Photo: Etienne Girardet on Unsplash
Storytelling is an ancient art of passing on wisdom and experience. It is a way to convince the listener of the message the speaker is conveying. Jesus used stories, such as the parables, to invite his listeners to join his mission. Even after 2,000 years, the power of the parables and storytelling still moves us.
As missionaries, we rely on storytelling to promote our mission. Our donors/benefactors identify with us through our storytelling. If we do not tell our stories, our mission will abruptly come to an end. We must tell our stories and tell them well.
Yet, how do we tell our story? What are the characteristics of good storytelling that invite others to our mission? Over the years, through experience and training, I have come to identify six effective elements of storytelling in mission.
The extraordinary is in the ordinary
Often, the common response for a missionary not to write a story on their mission is because they feel there is nothing extraordinary to tell. They expect that the listener wants to hear something miraculous beyond what is commonly experienced.
Yes, I believed this as well until our editor of the Columban Mission magazine in the United States, Kate Kenny, emphasized to me, you may think your story is ordinary, but, for the other, it is extraordinary. In addition, it has proven true in my experience.
The biggest responses to the stories I have written were the ones I felt were simple, ordinary stories. It struck a chord because it was identifiable. The listener can relate to it. Therefore, do not underestimate the role your story can play in another’s conversion. Tell your story and let the Holy Spirit do its work.
Be humble in your story
If you are in the story you narrate (spoken or written), remember you are never the hero of the story. Be humble; it is you who has learned something. The centre of the story is the mission, not you. After all, Jesus was not the centre of His storytelling. For example, in the parables, the Kingdom of God was the centre and mission, not Jesus.
Lifting up the other(s)
The people you speak or write about, if they had access to your story, hopefully, they would be proud of the story you tell and the way you tell it. Your words should lift them up. This is the antithesis of Save the pagan babies! Mission-stories during my parent and grandparents’ generations.
I wonder if the parents of the pagan babies had heard or read these stories, how would they have felt about their portrayal.
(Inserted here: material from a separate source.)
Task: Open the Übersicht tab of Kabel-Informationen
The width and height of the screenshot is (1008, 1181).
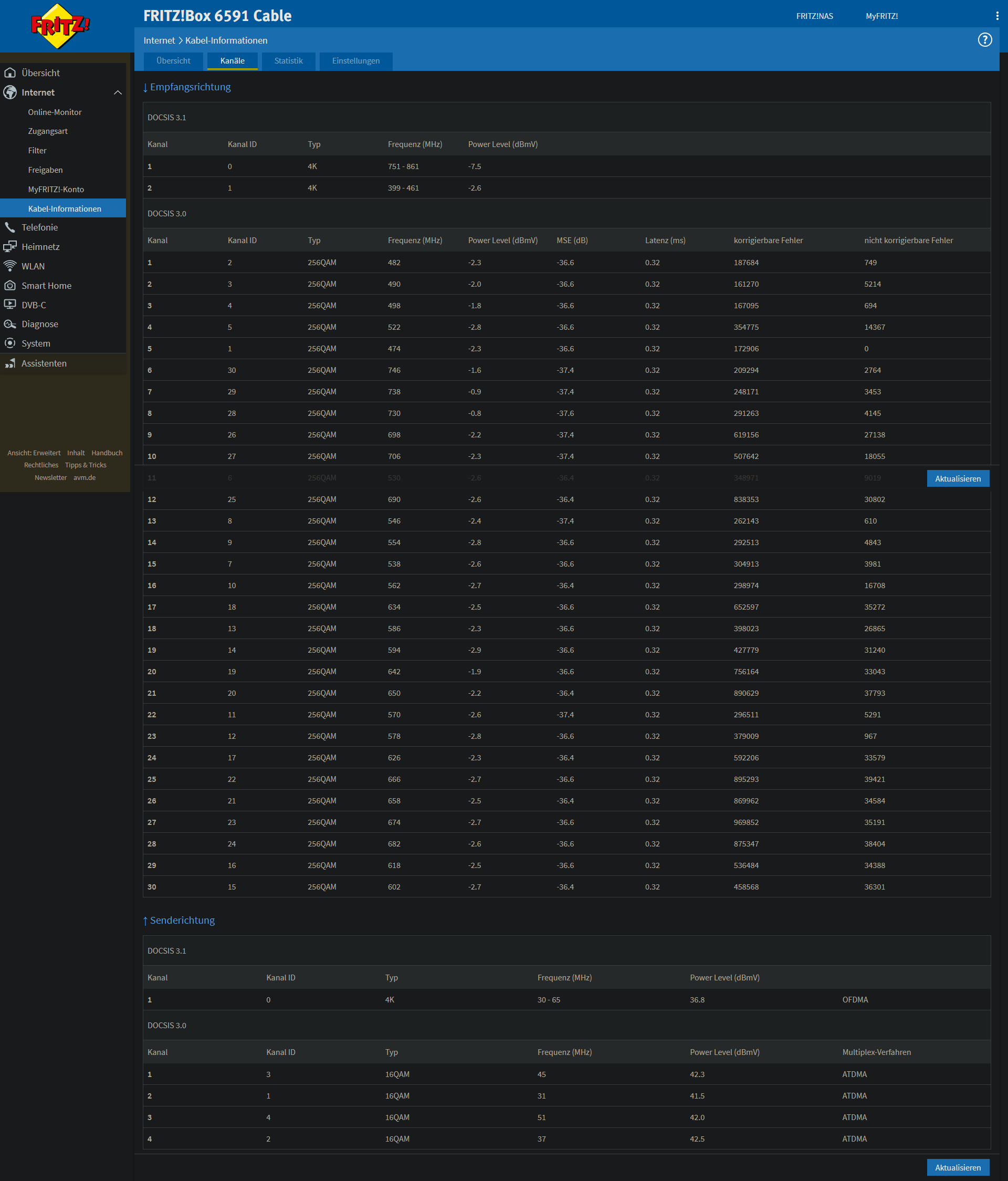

When the pagan babies became adults, would they have felt proud of the way they were imaged?
Certainly, it was the way of storytelling of that time, but in today’s social media world, be conscious that those whom you write or speak about could have access to your story. In the parables, Jesus always lifted up those he came to serve.
Provoke empathy, not pity
I hope that the way you tell your story invites the listener to walk in another’s shoes so the listener will, in some way, identify with the other’s struggle. In this regard, I think of Jesus, and the woman caught in adultery (John 8: 3-11). Jesus words: Let whoever is without sin among you be the first to cast a stone at her, invited the crowd to put themselves in the woman’s shoes. Jesus provoked empathy, and so should your story.
Provoke solidarity beyond charity
As a missionary congregation, we do rely on our benefactors to make our work possible. However, we do hope that in some way, that our stories inspire the listener to take action - great or small, locally or globally - that leads to a lifetime commitment of conversion. That the listener can identify and to have solidarity with others who are in their midst.
Storytelling is building spiritual bridges between the listener and the mission you experience. What was unknown has become known. The world is made smaller, the geographical distances shorter. For example, hopefully, my stories of 17 years in Chile have made Chile present to the listener so that they feel that they have walked with the Chilean people as I did.
Keeping these points in mind while preparing your story of mission will, hopefully, make your message more effective and accessible to the listener. Thus, the mission you experienced becomes alive to the listener.
Columban Fr Chris Saenz is from the USA and has worked in Chile for more than seventeen years.